───── Texto de origem ─────

Consultado, o Sindusfarma (Sindicato da Indústria de Produtos Farmacêuticos) disse que falar em conduta padrão dos laboratórios é uma narrativa simplista. "O desenvolvimento de um novo medicamento envolve, em média, mais de uma década de pesquisa, altas taxas de insucesso e investimentos bilionários. Sem a proteção patentária, esses investimentos simplesmente não ocorreriam", diz a entidade.
O que motivou o levantamento?
Não tinha nenhum trabalho que consolidasse decisões sobre a indústria farmacêutica na ótica das agências concorrenciais. A saúde é um dos setores mais importantes no Brasil, e acho legal essa discussão do ponto de vista da política pública. Porque o Cade tutela a livre concorrência pelo modo como ela afeta a sociedade.
E o que encontraram na pesquisa?

───── Dados de entrada ─────

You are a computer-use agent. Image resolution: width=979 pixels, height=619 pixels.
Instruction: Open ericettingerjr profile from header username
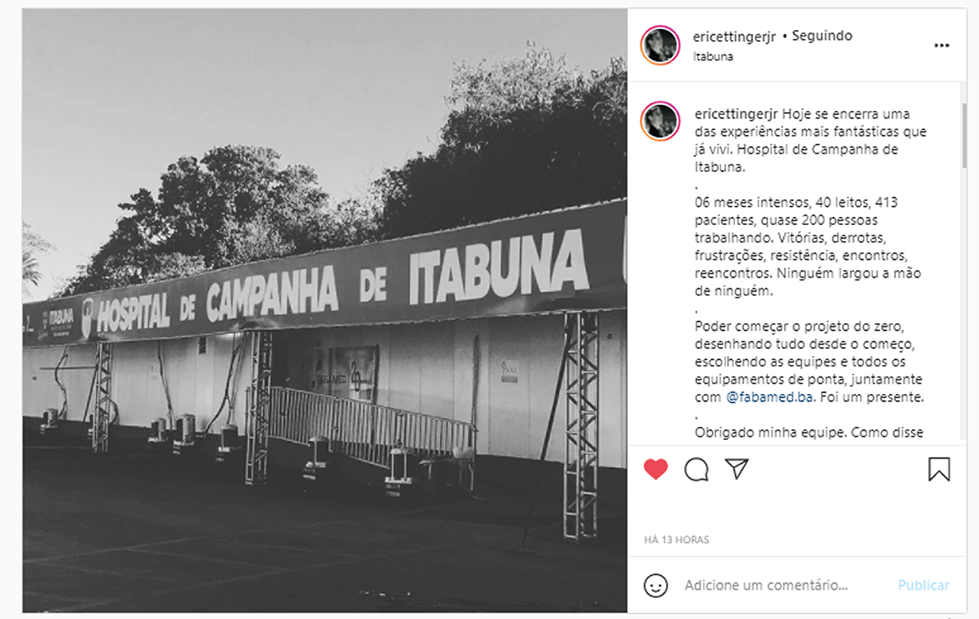(x=734, y=37)
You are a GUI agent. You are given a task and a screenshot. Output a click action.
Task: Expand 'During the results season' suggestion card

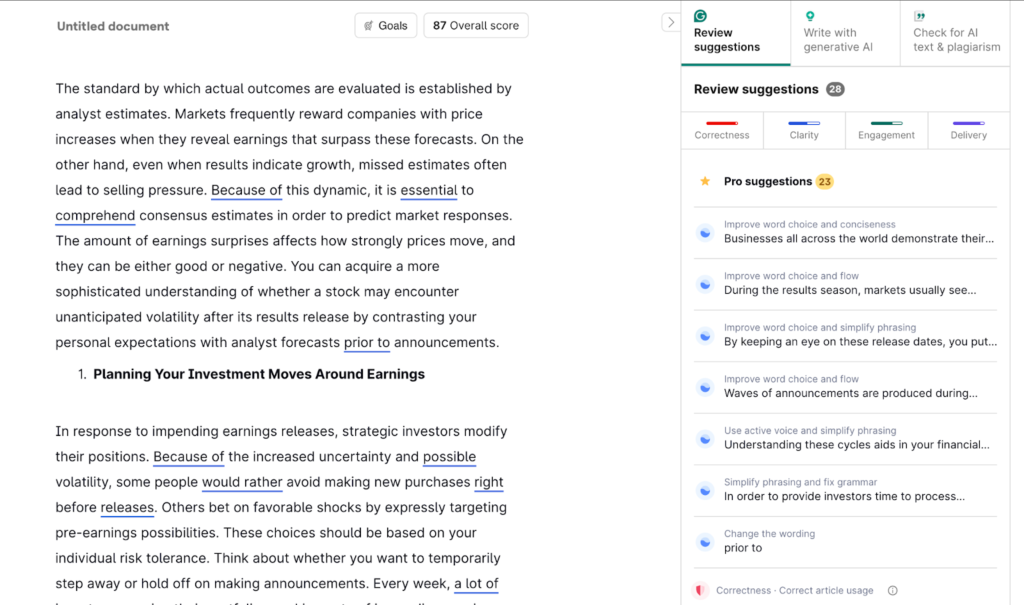pos(849,284)
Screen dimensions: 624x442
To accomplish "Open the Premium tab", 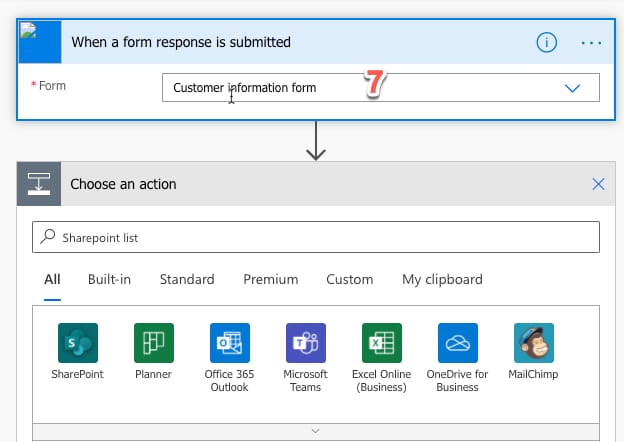I will (271, 279).
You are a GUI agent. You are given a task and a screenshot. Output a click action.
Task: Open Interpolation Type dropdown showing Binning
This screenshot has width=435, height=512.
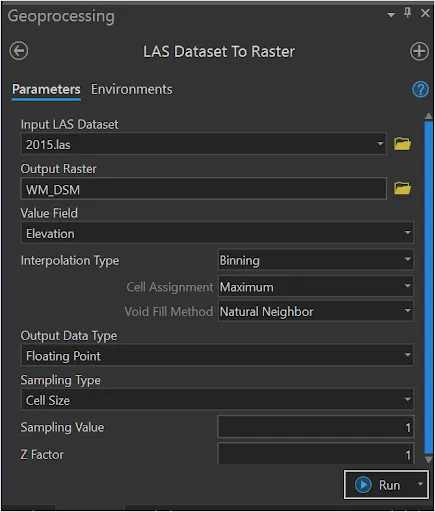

─────

Tarefas e exercícios
• A. Reescreva o trecho do texto sobre a indústria farmacêutica começando em "Consultado, o Sindusfarma" e indo até "encontraram na pesquisa?", trocando "legal" por "interessante".
• B. Passe para o inglês esta frase do texto sobre a indústria farmacêutica: "A saúde é um dos setores mais importantes no Brasil, e acho legal essa discussão do ponto de vista da política pública."
O material é independente e não tem ligação com o texto.

Respostas das tarefas
• A.
Consultado, o Sindusfarma (Sindicato da Indústria de Produtos Farmacêuticos) disse que falar em conduta padrão dos laboratórios é uma narrativa simplista. "O desenvolvimento de um novo medicamento envolve, em média, mais de uma década de pesquisa, altas taxas de insucesso e investimentos bilionários. Sem a proteção patentária, esses investimentos simplesmente não ocorreriam", diz a entidade.
O que motivou o levantamento?
Não tinha nenhum trabalho que consolidasse decisões sobre a indústria farmacêutica na ótica das agências concorrenciais. A saúde é um dos setores mais importantes no Brasil, e acho interessante essa discussão do ponto de vista da política pública. Porque o Cade tutela a livre concorrência pelo modo como ela afeta a sociedade.
E o que encontraram na pesquisa?

• B. Health is one of the most important sectors in Brazil, and I think this discussion is a good one from the standpoint of public policy.